For me, it was more of Do-It-Yourself project, where I just needed simple script to monitor CPU and do some scale action base on monitor CPU.

Docker provides an command stats, which provides the stats of container running

docker stats display a live stream of the following container(s) resource usage statistics:

  • CPU % usage
  • Memory usage, limit, % usage
  • Network i/o
  • Disk i/o

The stats are updated every second. Here is a sample output:

CONTAINER           CPU %               MEM USAGE / LIMIT     MEM %               NET I/O               BLOCK I/O
4827f0139b1f        10.94%              706.2 MB / 1.045 GB   67.61%              299.7 kB / 2.473 MB   456 MB / 327.3 MB

I was planing to exploit more this command for CPU monitoring.

Docker engine provides Docker Remote API, which is REST API and can be use communicate to the engine. Being REST API, I can call this in any of my favorite language I want.

Since, I was more in for the scripting, python become the prefer choice of language.

I began my search with python libraries which can connect to Docker. This could be very frustrating. When you search Google, various results show up which refer to different version of docker client, but none EXPLICITLY mentions it. It took couple of days for me to figure it out.

Let me point out few examples

There is tutorial at which says

pip install docker-py

>>> from docker import client
>>> cli = Client(base_url='unix://var/run/docker.sock')

There is official docker client from docker, which says as follow

pip install docker

>>> import docker 
>>> client = docker.DockerClient(base_url='unix://var/run/docker.sock')

Now,  here you see, there are two different API to instantiate client.

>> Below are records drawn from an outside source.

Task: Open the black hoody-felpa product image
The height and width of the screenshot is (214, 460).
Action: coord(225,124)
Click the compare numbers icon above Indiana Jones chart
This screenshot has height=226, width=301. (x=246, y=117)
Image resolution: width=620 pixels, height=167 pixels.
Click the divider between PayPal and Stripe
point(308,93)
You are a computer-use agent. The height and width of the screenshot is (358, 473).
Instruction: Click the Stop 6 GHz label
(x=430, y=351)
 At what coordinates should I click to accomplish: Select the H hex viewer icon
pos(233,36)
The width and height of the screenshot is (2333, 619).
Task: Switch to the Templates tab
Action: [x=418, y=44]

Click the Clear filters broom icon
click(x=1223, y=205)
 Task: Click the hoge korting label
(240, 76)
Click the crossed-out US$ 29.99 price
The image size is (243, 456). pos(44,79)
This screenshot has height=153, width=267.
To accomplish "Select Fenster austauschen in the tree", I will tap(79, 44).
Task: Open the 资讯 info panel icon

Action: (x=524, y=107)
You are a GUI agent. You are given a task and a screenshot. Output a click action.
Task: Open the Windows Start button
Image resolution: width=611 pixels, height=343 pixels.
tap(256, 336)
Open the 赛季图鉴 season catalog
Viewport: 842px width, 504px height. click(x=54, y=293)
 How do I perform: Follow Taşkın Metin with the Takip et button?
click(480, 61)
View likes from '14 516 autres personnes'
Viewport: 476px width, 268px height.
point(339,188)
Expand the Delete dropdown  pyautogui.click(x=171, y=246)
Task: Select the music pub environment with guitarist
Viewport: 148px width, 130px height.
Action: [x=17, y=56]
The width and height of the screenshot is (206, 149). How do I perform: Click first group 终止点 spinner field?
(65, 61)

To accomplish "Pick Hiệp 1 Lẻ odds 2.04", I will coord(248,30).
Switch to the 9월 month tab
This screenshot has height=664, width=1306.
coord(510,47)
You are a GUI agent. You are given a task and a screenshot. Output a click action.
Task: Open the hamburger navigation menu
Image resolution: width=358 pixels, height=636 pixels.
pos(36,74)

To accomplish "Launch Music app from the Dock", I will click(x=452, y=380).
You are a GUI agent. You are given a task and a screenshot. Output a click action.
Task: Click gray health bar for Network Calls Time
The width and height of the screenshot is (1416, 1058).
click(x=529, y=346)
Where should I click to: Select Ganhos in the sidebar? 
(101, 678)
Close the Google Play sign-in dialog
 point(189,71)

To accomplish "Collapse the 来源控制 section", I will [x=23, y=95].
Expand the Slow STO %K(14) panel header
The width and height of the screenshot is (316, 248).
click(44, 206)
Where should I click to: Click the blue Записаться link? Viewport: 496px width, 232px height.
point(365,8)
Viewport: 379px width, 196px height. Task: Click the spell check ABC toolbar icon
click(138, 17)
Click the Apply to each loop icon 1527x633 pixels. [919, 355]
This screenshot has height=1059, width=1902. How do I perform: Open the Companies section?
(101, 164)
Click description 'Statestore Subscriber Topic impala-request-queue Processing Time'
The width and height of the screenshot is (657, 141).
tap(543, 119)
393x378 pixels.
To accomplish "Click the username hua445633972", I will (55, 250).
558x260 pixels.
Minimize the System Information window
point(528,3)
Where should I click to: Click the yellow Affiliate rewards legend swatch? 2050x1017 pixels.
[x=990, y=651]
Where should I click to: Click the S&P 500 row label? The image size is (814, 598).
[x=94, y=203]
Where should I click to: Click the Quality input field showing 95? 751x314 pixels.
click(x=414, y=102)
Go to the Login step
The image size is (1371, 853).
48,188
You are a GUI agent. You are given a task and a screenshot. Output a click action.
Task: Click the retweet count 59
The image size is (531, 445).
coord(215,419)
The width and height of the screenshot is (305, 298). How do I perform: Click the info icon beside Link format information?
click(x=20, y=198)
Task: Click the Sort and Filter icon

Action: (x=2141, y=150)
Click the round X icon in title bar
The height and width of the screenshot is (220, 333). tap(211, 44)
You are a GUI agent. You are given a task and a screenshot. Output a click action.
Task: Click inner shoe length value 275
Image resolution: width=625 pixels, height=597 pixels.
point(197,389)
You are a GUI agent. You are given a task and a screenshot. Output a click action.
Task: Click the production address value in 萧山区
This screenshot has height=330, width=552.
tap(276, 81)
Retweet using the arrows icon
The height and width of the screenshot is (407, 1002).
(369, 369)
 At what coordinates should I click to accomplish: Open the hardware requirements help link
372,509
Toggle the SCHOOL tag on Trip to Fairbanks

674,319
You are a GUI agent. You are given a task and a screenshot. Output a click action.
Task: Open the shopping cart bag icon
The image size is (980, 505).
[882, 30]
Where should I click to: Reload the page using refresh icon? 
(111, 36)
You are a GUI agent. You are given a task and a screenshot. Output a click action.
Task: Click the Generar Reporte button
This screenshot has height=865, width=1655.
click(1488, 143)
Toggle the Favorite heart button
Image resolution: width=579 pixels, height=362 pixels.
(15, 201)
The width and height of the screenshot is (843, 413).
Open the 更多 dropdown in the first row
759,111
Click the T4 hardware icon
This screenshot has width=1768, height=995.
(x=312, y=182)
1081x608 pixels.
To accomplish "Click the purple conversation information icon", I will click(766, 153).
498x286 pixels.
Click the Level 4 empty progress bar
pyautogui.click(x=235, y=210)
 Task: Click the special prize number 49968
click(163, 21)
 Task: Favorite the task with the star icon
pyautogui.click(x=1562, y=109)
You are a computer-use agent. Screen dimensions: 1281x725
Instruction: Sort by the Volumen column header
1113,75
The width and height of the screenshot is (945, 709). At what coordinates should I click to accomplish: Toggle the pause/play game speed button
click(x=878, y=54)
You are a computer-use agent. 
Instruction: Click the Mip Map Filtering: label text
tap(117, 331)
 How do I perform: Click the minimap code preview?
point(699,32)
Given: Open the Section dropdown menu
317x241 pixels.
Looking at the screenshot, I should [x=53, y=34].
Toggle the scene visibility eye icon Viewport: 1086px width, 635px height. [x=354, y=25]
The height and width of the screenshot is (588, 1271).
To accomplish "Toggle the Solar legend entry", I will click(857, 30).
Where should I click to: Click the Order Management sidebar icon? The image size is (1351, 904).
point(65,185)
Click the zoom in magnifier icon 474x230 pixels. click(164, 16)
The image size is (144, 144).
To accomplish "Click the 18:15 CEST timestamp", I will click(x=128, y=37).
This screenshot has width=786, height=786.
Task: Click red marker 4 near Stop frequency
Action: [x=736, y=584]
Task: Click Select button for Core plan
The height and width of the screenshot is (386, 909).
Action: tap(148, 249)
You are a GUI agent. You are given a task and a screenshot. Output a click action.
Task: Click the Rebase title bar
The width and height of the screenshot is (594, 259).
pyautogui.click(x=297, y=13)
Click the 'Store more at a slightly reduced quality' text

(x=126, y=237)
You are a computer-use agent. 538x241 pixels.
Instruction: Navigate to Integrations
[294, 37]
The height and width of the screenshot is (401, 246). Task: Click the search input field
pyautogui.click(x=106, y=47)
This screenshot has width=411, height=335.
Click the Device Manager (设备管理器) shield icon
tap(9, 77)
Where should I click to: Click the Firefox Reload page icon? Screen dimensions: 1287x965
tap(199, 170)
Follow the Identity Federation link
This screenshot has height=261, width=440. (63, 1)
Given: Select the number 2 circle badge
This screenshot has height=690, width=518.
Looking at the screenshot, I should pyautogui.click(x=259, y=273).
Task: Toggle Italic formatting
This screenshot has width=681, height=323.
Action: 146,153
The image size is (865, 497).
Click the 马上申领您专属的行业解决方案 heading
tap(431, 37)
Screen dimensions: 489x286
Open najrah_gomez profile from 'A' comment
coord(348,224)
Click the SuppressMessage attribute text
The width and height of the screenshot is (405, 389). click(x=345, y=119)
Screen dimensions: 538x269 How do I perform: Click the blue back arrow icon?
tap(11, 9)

Advice would be to read the documentation from Github site. They would be the latest

Coming back to problem, get container stats using Docker python client. I have written my pet shop code to get the docker container CPU using Python client. In the remainder of this article, I would be referencing my script code which you can get from

When I was developing this script, I was writing against stand alone docker engine v 1.11, but I intend to run against docker engine 1.11 with swarm 1.25 on TLS.  I had write a method in the – GetDockerClient, where I can connect to local as well as swarm instance by passing the environment parameter. It interesting to know, how to connect to remote TLS enable docker host by passing client certificates.

If you use docker-compose, there would be problem to get the container name. Compose formats container name with the prefix folder name where compose file resides and suffix of the count of containers. i.e. container name like ‘coolweb’ will translate to ‘foldername_coolweb_1′. contains the getContainerInComposeMode method, which get container in by formatting container name with compose pattern.

I know, you would be thinking, code isn’t in best form, but it more of jugglery to get it done rather than making it master piece for the world to see.

Moving forward, of getting the docker stat. It come with another surprise, docker python API doesn’t have stats() method on client object. In fact it has stats() method on the container object. So, basically it means, you can’t get stats like you get with docker stats command which gives stats for all the container running on the docker host. Bad! Even people over the internet express their frustration about docker-py  like in this blog.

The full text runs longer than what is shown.